Data records:
--- START ---

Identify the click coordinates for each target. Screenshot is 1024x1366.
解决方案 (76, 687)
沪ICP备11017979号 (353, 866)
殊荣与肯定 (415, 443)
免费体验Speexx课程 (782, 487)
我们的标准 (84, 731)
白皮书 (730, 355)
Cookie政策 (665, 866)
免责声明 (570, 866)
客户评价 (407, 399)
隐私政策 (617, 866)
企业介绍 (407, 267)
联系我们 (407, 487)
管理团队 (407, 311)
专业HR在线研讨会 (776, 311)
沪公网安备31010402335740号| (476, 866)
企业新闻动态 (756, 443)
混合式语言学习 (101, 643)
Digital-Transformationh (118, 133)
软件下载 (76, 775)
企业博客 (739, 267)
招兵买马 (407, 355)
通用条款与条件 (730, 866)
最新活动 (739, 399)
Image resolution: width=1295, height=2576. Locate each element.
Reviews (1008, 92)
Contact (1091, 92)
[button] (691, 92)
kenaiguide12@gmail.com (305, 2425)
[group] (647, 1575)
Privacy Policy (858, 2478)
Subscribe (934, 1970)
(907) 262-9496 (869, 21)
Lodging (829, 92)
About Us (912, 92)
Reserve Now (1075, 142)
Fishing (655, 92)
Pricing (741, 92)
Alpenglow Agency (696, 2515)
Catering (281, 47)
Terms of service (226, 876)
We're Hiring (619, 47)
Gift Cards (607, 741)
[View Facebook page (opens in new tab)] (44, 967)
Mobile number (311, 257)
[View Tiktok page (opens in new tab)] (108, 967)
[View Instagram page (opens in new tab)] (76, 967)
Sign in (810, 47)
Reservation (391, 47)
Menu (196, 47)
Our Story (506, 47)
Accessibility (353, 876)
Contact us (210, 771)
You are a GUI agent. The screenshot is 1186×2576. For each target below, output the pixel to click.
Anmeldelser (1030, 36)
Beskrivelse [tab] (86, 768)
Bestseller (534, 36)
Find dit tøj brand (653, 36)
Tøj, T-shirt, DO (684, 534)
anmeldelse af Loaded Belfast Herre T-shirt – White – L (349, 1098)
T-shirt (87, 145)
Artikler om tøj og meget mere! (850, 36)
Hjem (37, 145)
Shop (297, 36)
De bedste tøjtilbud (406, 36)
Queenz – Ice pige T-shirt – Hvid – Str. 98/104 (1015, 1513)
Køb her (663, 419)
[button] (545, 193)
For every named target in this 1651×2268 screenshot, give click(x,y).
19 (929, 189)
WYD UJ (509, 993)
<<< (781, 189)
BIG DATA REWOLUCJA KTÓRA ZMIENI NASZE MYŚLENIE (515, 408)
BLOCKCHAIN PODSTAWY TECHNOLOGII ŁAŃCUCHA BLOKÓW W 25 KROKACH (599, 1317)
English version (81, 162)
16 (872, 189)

--- END ---

### Assigned task
Each record above should be output again exactly.

### Solution for this problem
Identify the click coordinates for each target. Screenshot is 1024x1366.
解决方案 (76, 687)
沪ICP备11017979号 (353, 866)
殊荣与肯定 (415, 443)
免费体验Speexx课程 (782, 487)
我们的标准 (84, 731)
白皮书 (730, 355)
Cookie政策 (665, 866)
免责声明 (570, 866)
客户评价 (407, 399)
隐私政策 (617, 866)
企业介绍 (407, 267)
联系我们 (407, 487)
管理团队 (407, 311)
专业HR在线研讨会 (776, 311)
沪公网安备31010402335740号| (476, 866)
企业新闻动态 (756, 443)
混合式语言学习 (101, 643)
Digital-Transformationh (118, 133)
软件下载 (76, 775)
企业博客 (739, 267)
招兵买马 (407, 355)
通用条款与条件 (730, 866)
最新活动 (739, 399)
Image resolution: width=1295, height=2576. Locate each element.
Reviews (1008, 92)
Contact (1091, 92)
[button] (691, 92)
kenaiguide12@gmail.com (305, 2425)
[group] (647, 1575)
Privacy Policy (858, 2478)
Subscribe (934, 1970)
(907) 262-9496 (869, 21)
Lodging (829, 92)
About Us (912, 92)
Reserve Now (1075, 142)
Fishing (655, 92)
Pricing (741, 92)
Alpenglow Agency (696, 2515)
Catering (281, 47)
Terms of service (226, 876)
We're Hiring (619, 47)
Gift Cards (607, 741)
[View Facebook page (opens in new tab)] (44, 967)
Mobile number (311, 257)
[View Tiktok page (opens in new tab)] (108, 967)
[View Instagram page (opens in new tab)] (76, 967)
Sign in (810, 47)
Reservation (391, 47)
Menu (196, 47)
Our Story (506, 47)
Accessibility (353, 876)
Contact us (210, 771)
You are a GUI agent. The screenshot is 1186×2576. For each target below, output the pixel to click.
Anmeldelser (1030, 36)
Beskrivelse [tab] (86, 768)
Bestseller (534, 36)
Find dit tøj brand (653, 36)
Tøj, T-shirt, DO (684, 534)
anmeldelse af Loaded Belfast Herre T-shirt – White – L (349, 1098)
T-shirt (87, 145)
Artikler om tøj og meget mere! (850, 36)
Hjem (37, 145)
Shop (297, 36)
De bedste tøjtilbud (406, 36)
Queenz – Ice pige T-shirt – Hvid – Str. 98/104 (1015, 1513)
Køb her (663, 419)
[button] (545, 193)
For every named target in this 1651×2268 screenshot, give click(x,y).
19 (929, 189)
WYD UJ (509, 993)
<<< (781, 189)
BIG DATA REWOLUCJA KTÓRA ZMIENI NASZE MYŚLENIE (515, 408)
BLOCKCHAIN PODSTAWY TECHNOLOGII ŁAŃCUCHA BLOKÓW W 25 KROKACH (599, 1317)
English version (81, 162)
16 (872, 189)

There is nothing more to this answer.